1 While the decisions did not state that the Plaintiffs had performed electrical work without the requisite licensing, they upheld fines imposed in previous cease and desist orders that were issued by a Department Deputy Director. Clearly, the Director would not have had the authority to uphold fines for performing work without a license unless she agreed with the Board's conclusion that the Plaintiffs had violated chapter 6 of title 5 of the Rhode Island General Laws, entitled the Electricians Act.

2 Glenn Dubsalon testified that he made the inspection after receiving a complaint from one Ron Leddy. Leddy was the office manager for the International Brotherhood of Electrical Workers, Local No. 99 (IBEW). Hearing Transcript at 17. Counsel for the plaintiffs requested Board member Allen P. Durand to recuse himself because he held a position as "business agent" for IBEW.Id. at 12-13 and 18. Durand did not recuse himself. See Id. at 37.

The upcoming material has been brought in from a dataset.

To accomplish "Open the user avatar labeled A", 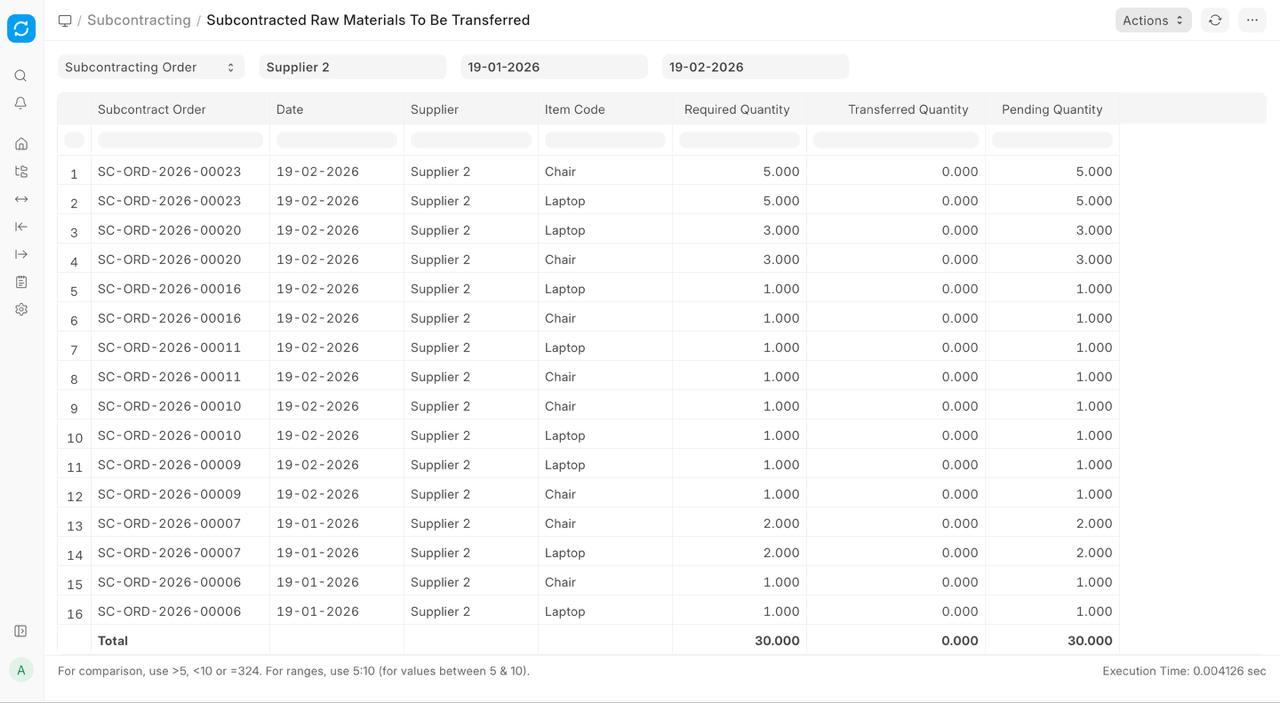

3 On the advice of legal counsel, the plaintiffs ignored the violation notices and the cease and desist orders; instead, they continued working on the Unistrut project.

4 The record reveals that Waage was assessed $12,000 in fines, while the three employees each were assessed fines of $2,400.

5 The cease and desist orders informed the parties that an appeal would be available pursuant to § 5-6-2. This appears to have been a typographical error. However, the cease and desist orders informed the recipients that the orders were made "pursuant to the provisions of RIGL 5-6-et seq[.]" While the cease and desist orders may not have been as informative as they should have been, considering that the plaintiffs perfected their appeal, their substantial rights were not prejudiced.

6 As required by Rule 24(d) of the Superior Court Rules of Civil Procedure, the Plaintiffs informed the Attorney General of their constitutional due process claims; however, the State declined their invitation to intervene.